Saved entries:
::::::::::

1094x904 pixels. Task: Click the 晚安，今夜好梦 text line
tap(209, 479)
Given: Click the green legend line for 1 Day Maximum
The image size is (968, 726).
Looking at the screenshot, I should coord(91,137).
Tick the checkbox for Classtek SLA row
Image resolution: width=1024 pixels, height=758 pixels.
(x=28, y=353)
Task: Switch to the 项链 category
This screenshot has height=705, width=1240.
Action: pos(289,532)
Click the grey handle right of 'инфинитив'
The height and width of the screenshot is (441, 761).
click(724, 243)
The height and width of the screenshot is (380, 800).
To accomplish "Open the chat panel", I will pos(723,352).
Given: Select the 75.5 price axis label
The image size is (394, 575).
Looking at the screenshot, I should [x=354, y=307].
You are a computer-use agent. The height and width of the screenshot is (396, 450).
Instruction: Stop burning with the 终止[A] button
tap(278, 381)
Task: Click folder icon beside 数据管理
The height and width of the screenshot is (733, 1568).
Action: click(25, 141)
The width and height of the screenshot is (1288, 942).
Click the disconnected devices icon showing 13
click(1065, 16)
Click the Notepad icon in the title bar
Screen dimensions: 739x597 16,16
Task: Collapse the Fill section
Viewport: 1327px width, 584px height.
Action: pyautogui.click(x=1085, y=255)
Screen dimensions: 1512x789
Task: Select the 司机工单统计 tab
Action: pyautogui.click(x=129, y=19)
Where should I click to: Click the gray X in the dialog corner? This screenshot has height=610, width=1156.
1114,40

::::::::::

[What you need to do] Exactly as written, please reproduce the lines from the first line of the data to the line containing "Task: Collapse the Fill section", inclusive, and nothing else.

[Exercise answer]
1094x904 pixels. Task: Click the 晚安，今夜好梦 text line
tap(209, 479)
Given: Click the green legend line for 1 Day Maximum
The image size is (968, 726).
Looking at the screenshot, I should coord(91,137).
Tick the checkbox for Classtek SLA row
Image resolution: width=1024 pixels, height=758 pixels.
(x=28, y=353)
Task: Switch to the 项链 category
This screenshot has height=705, width=1240.
Action: pos(289,532)
Click the grey handle right of 'инфинитив'
The height and width of the screenshot is (441, 761).
click(724, 243)
The height and width of the screenshot is (380, 800).
To accomplish "Open the chat panel", I will pos(723,352).
Given: Select the 75.5 price axis label
The image size is (394, 575).
Looking at the screenshot, I should [x=354, y=307].
You are a computer-use agent. The height and width of the screenshot is (396, 450).
Instruction: Stop burning with the 终止[A] button
tap(278, 381)
Task: Click folder icon beside 数据管理
The height and width of the screenshot is (733, 1568).
Action: click(25, 141)
The width and height of the screenshot is (1288, 942).
Click the disconnected devices icon showing 13
click(1065, 16)
Click the Notepad icon in the title bar
Screen dimensions: 739x597 16,16
Task: Collapse the Fill section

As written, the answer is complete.